Of course, there are so many different cultures and sub-cultures within the United Kingdom that you could not possibly be expected to know about them all—about their beliefs, shared history, traditions, languages, religions, values, and so on—but it is important to make the effort in acknowledging that there are differences and how these may impact a person. Communication is fundamental to creating relationships and providing a sense of security, and to obtain information on key events in a person’s life, however conversations about events from the past can sometimes bring back traumatic memories and emotions, so healthcare professionals need to be sensitive to signs of distress. The aim is for healthcare professionals to get to know those within their care and to ensure that the care or support you provide is in keeping with their needs and expectations.

Additional Notes

  • Language barriers and literacy: Language barriers and differences in literacy levels can significantly hinder people from ethnic minority groups in understanding their rights, navigating services, or feeling confident to ask for help. This is particularly important when materials are not translated or culturally tailored.
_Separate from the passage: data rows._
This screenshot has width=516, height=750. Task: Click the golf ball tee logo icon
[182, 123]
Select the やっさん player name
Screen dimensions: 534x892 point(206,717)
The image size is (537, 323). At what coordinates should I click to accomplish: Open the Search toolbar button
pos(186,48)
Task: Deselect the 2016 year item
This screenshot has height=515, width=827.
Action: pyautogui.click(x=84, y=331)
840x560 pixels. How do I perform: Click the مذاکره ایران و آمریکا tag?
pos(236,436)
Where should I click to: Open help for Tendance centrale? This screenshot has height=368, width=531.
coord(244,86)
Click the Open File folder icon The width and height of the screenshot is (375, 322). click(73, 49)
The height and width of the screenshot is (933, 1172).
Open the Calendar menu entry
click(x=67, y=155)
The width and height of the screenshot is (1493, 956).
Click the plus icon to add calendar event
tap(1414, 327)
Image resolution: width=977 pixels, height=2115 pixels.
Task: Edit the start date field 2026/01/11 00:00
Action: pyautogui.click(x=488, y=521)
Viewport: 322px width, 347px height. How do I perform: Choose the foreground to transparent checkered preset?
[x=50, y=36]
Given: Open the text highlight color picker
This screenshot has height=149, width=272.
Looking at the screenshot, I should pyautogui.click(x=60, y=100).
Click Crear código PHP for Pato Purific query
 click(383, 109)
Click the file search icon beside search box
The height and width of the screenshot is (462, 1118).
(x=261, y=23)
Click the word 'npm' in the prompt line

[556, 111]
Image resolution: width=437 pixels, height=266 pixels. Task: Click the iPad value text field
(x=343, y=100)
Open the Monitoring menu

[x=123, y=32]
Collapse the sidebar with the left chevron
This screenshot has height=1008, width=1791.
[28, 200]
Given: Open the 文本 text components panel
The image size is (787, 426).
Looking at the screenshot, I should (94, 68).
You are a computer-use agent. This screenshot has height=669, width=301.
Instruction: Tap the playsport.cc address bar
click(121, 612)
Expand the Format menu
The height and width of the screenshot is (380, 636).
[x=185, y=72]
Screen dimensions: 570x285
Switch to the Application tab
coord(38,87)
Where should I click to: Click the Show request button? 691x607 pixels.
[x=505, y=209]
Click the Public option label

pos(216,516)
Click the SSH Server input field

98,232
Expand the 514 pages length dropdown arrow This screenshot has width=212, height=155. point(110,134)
  • Good practice examples: Initiatives such as bilingual dementia navigators, culturally specific day centres, and Dementia Friends sessions tailored for different ethnic communities are examples of culturally responsive approaches in practice.
  • The Equality Act 2010: Under this legislation, care providers have a legal duty to eliminate discrimination and promote equality. Ensuring culturally appropriate dementia care supports compliance with this legal framework and enhances outcomes.